The threshold for being an active day is set at 5000 steps.


In [None]:
df_activity['ActiveDay'] = df_activity['TotalSteps'] > 5000


In [None]:
user_weekly = df_activity.groupby(['Id', 'Week'])['ActiveDay'].sum().reset_index()
user_weekly.rename(columns={'ActiveDay': 'ActiveDaysPerWeek'}, inplace=True)

In [None]:
distribution = user_weekly['ActiveDaysPerWeek'].value_counts(normalize=True).sort_index() * 100
print(distribution)

In [None]:
avg_activity = df_activity.groupby('Weekday')['TotalSteps'].mean().reset_index()
order = ['Monday', 'Tuesday', 'Wednesday', 'Thursday', 'Friday', 'Saturday', 'Sunday']
avg_activity['Weekday'] = pd.Categorical(avg_activity['Weekday'], categories=order, ordered=True)
avg_activity = avg_activity.sort_values('Weekday')

fig, axes = plt.subplots(1, 2, figsize=(12,5))

sns.barplot(x=distribution.index, y=distribution.values, palette='pastel', ax=axes[0])
axes[0].set_title('Activity Frequency Per Week')
axes[0].set_xlabel('Number of Weekly Active Days')
axes[0].set_ylabel('User Rate (%)')
for i, val in enumerate(distribution.values):
  axes[0].text(i, val + 1, f'{val:.1f}%', ha='center', fontsize=9)

sns.barplot(x='Weekday', y='TotalSteps', data=avg_activity, palette='pastel', ax=axes[1])
axes[1].set_title('Average Steps by Day of the Week')
axes[1].set_xlabel('Day of Week')
axes[1].set_ylabel('Average Number of Steps')
axes[1].tick_params(axis='x', rotation=45)

plt.tight_layout()
plt.show()

Analysis of weekly activity patterns shows that users are not uniformly active throughout the week.


* Activity frequency: About 51.7% of users are active five or more days per week, while 11.1% remain inactive during an entire week. This indicates that most Bellabeat users maintain a regular activity routine, though a portion shows low engagement.


* Day-level activity: The highest average step counts occur on Saturday (8,153) and Tuesday (8,125), suggesting users are slightly more active early in the week and during weekends. Sunday (6,933) has the lowest activity level, showing a clear weekend slowdown trend.
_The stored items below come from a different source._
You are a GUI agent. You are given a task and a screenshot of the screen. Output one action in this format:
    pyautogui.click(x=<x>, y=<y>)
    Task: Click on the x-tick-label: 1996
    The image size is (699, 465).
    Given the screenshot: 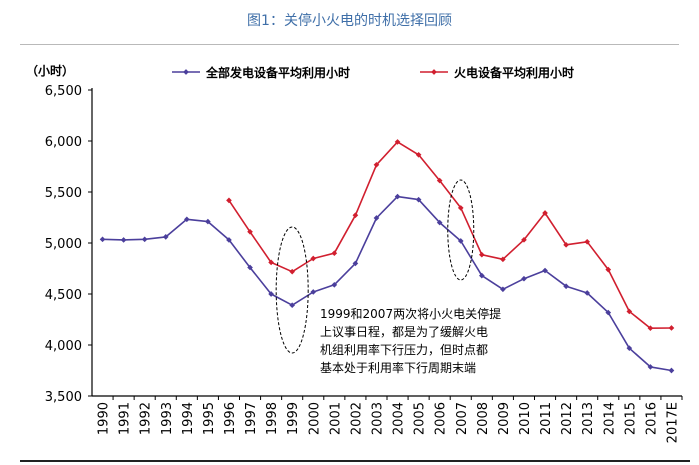 What is the action you would take?
    pyautogui.click(x=230, y=418)
    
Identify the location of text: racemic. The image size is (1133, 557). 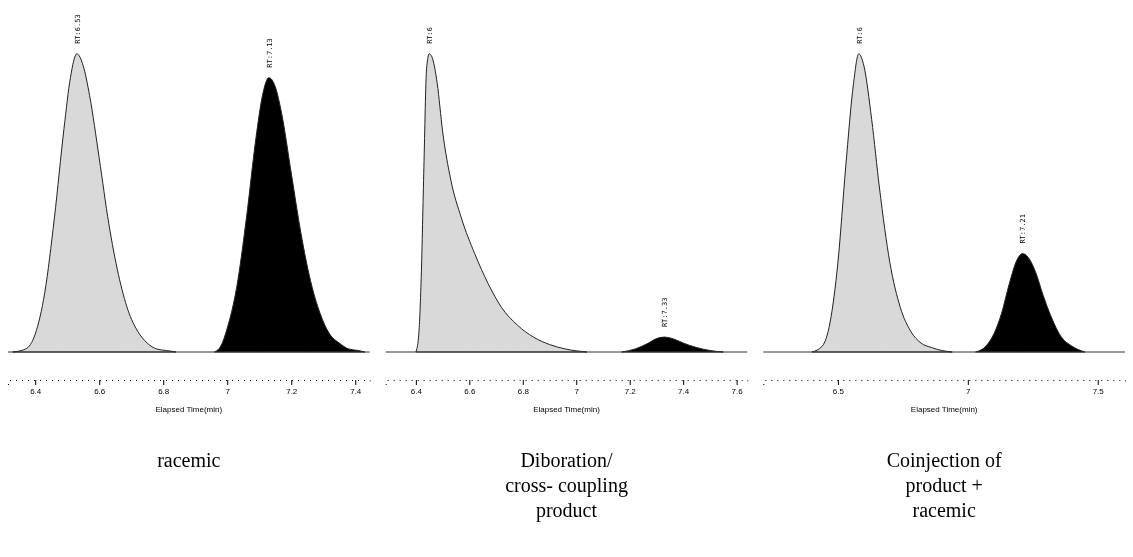
(189, 460).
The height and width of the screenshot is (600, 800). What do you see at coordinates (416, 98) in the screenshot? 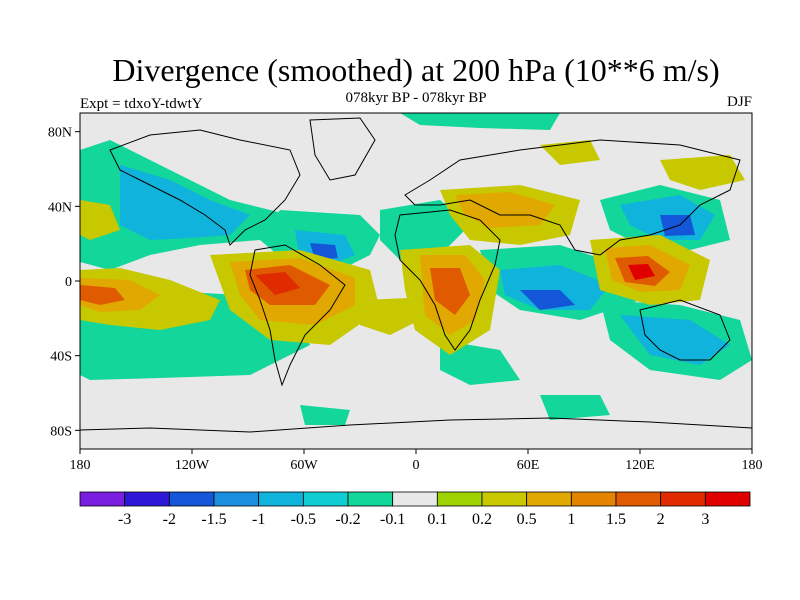
I see `period-label: 078kyr BP - 078kyr BP` at bounding box center [416, 98].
These findings suggest that Bellabeat could introduce weekend activity challenges or reminder notifications to increase user engagement on less active days.

## Recommendations

1. Encourage weekend engagement
Introduce weekend step challenges or personalized push notifications to increase user activity on low-activity days.

2. Promote mindfulness features
Integrate short stress-reduction or breathing exercises in the Bellabeat app for users with elevated stress signals.

3. Personalized sleep insights
Offer reminders for bedtime routines and highlight sleep coaching to support users with lower sleep quality.

4. Activity goal tracking
Provide adaptive daily goals or badges to maintain motivation for  users.

These findings can guide Bellabeat in improving user engagement, promoting healthy habits, and refining targeted marketing or product strategies.